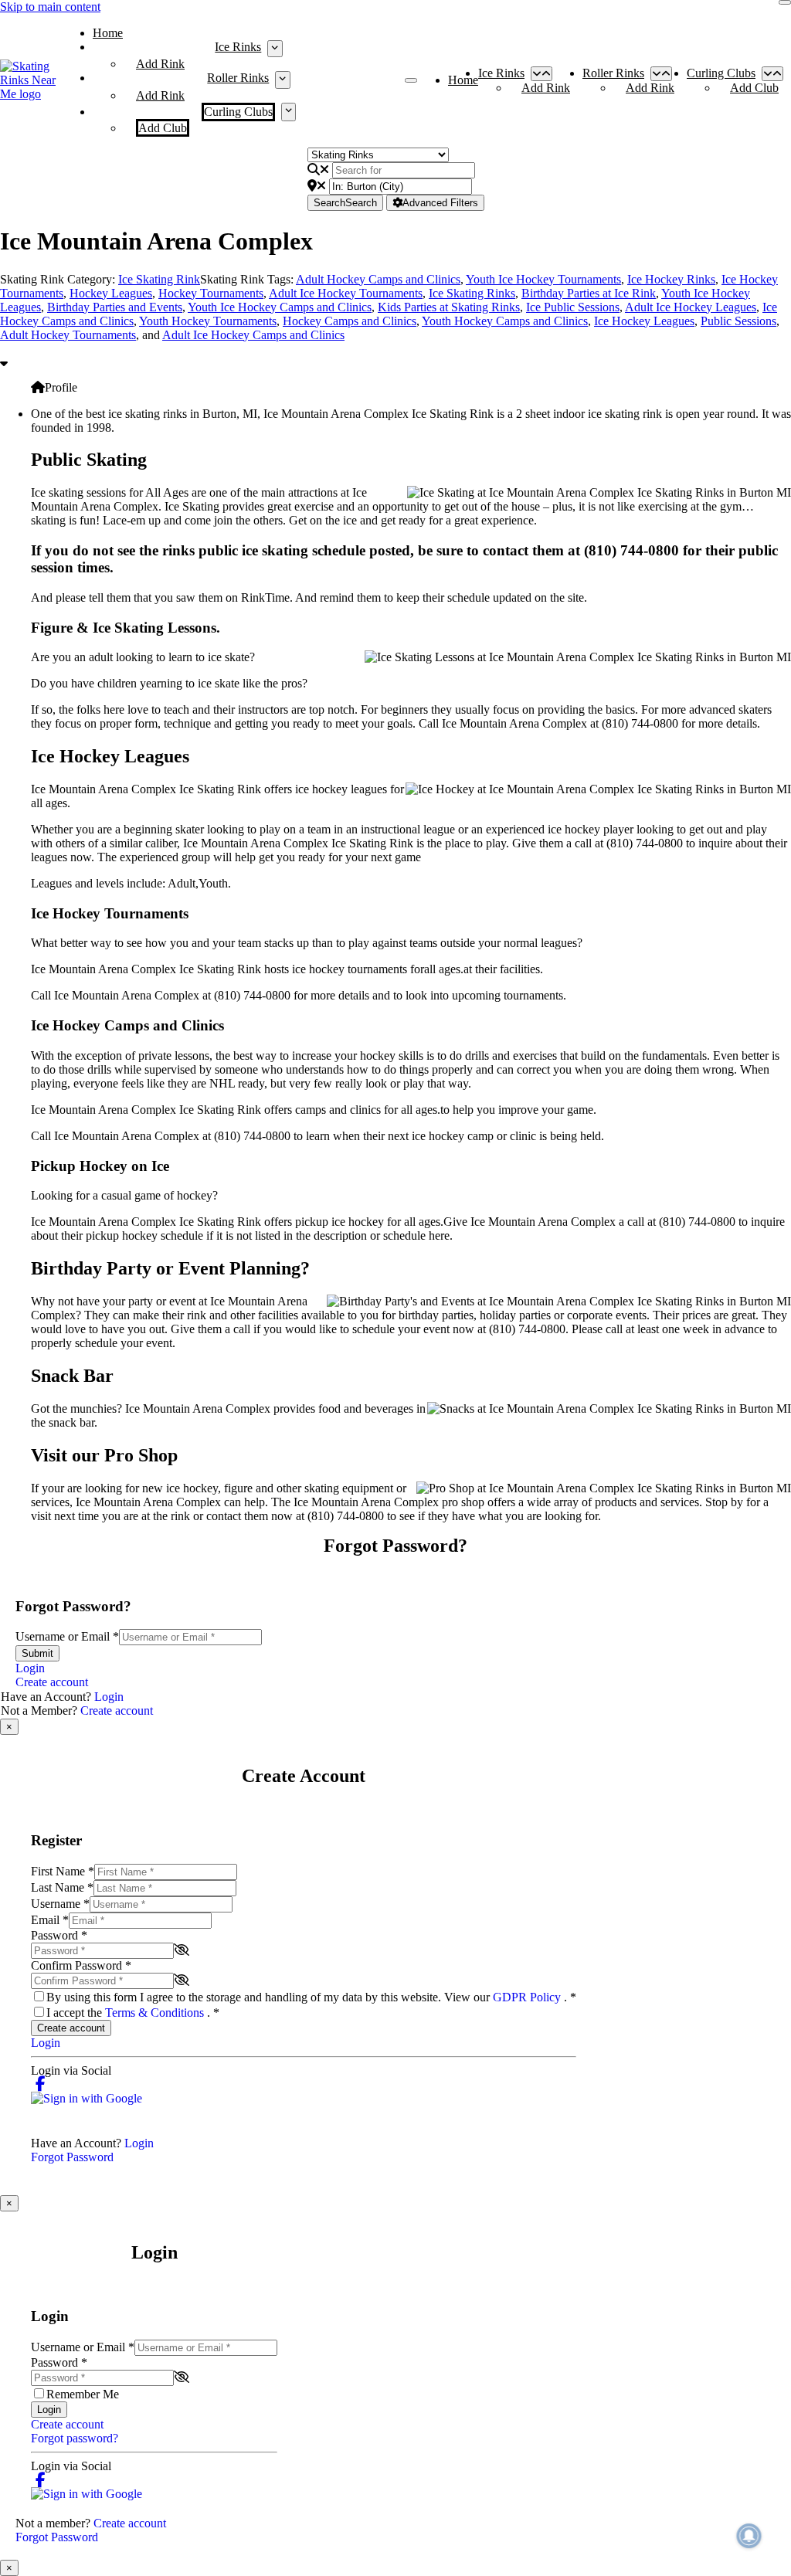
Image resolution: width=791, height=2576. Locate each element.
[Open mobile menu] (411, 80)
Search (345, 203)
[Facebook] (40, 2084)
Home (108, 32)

-- -- --

§ What the exercise asks: Copy out nothing but text: transcribe the listing exactly and skip each picture.

§ Response:
Image resolution: width=791, height=2576. Locate each element.
[Open mobile menu] (411, 80)
Search (345, 203)
[Facebook] (40, 2084)
Home (108, 32)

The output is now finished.